Still referring to FIGS. 1A, 1B, 2A and 2B, the disclosure herein in one aspect provides a method of producing fluid from a well that comprises comprising: determining a first fluid flow rate from at least one production zone of the well corresponding to a first setting of at least one flow control device in the well; determining a first injection rate for the additive into the well; determining at least one characteristic of the fluid in the well; determining a set of actions using a computer model that utilizes a plurality of inputs which include the determined first fluid flow rate, first injection rate and the characteristic of the fluid, wherein the set of actions provide at least a second setting for the at least one fluid flow control device and a second injection rate for the additive. The method in another aspect may further configure the well corresponding to the determined set of actions. The at least one characteristic of the fluid may be one of: (i) scale; (ii) corrosion (iii) hydrate; (iv) emulsion; (v) asphaltene; (vi) hydrogen sulfide; and (vii) sand. Also, the plurality of inputs may further include at least one measurement relating to health of a device in the well. The device may be one of: (i) an electrical submersible pump; (ii) a surface-controlled choke; (iii) a surface-controlled valve; (iii) a casing in the well; an (iv) a cement bond between a casing in the well and a formation. In another aspect, the method may comprise predicting an occurrence of a water breakthrough into the well using the computer model and determining the set of actions based at least in part on the predicted water breakthrough. The method in another aspect may also comprise predicting an occurrence of a cross-flow condition relating to the at least one production zone using the computer model; and determining the set of actions based at least in part on the predicted cross-flow condition.

Further, the plurality of inputs used by the computer model may further include one or more measurements made for one or more parameters that include: pressure; temperature; fluid flow rate at the surface; an operating parameters of an electrical submersible pump in the well; water content in the fluid produced by the well; resistivity; density of the produced fluid; composition of the produced fluid; capacitance relating to the produced fluid; vibration; an acoustic property relating to casing; an acoustic property of a subsurface formation; an image of a section of a casing in the well; an image of a cement bond between a casing in the well and a surrounding formation; differential pressure across a device in the well; oil-water ratio; gas-oil ratio; and oil-water ratio.
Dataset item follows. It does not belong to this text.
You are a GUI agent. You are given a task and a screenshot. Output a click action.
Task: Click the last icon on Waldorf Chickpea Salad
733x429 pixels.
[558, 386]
In another aspect, the method may further comprise estimating the production of the fluid from the well over a selected time period based on implementing the set of actions and computing an economic value relating to the estimated production of the fluid from the well. In any aspect, the method may utilize a model that uses a nodal analysis, neural network analysis and/or a forward looking analysis.

In another aspect, the disclosure provides a computer system for use in supplying of an additive into a well, which system may include: a database that contains information relating to a plurality of devices in the well, fluid flow measurements from at least one production zone and injection rates for the additives into the well; a computer model embedded in a computer-readable medium for determining a set of actions for the well using a plurality of inputs; a processor that utilizes the computer model and the information in the database and determines: a fluid first fluid flow rate from the at least one production zone corresponding to a first setting of at least one flow control device in the well; a first injection rate for at least one additive into the well; a characteristic of the fluid in the well; and a set of actions that includes a second injection rate for the additive in the well and a second setting for the at least one flow control device, which settings will provide increased life of at least one device in the well and enhanced production of the fluid from the well. In another aspect, the processor further may send the set of actions to one or more operators and/or one or more remote units. The processor also may implement one or more actions in the set of actions automatically. The processor further may predict an occurrence of a water breakthrough into the well and/or a cross-flow condition and determine the set of actions based on such determinations.

In another aspect, the disclosure provides a computer-readable medium containing a computer program model that is accessible to a processor to execute instructions contained in the computer program, wherein the computer program comprises: a set of instructions to access a data base that contains information relating to a plurality of devices in the well, fluid flow measurements from at least one production zone and injection rates for additives into the well; a set of instructions to determine a first fluid flow rate from at least one production zone corresponding to a first setting of at least one flow control device in the well; a set of instructions to determine a first injection rate for at least one additive into the well; a set of instructions to estimate at least one characteristic of the fluid in the well; and a set of instructions to determine a set of actions using a computer model, which set of actions includes at least a second injection rate for the additive and a second setting for the at least one flow control device, which settings will provide increased life of at least one device in the well and an enhanced production of the fluid from the well. The computer program may also include a set of instructions to estimate a production rate of hydrocarbons from the well based on the set of actions and a set of instructions to determine an economic value for the well based on the production rate of the hydrocarbons from the well, such as a net present value.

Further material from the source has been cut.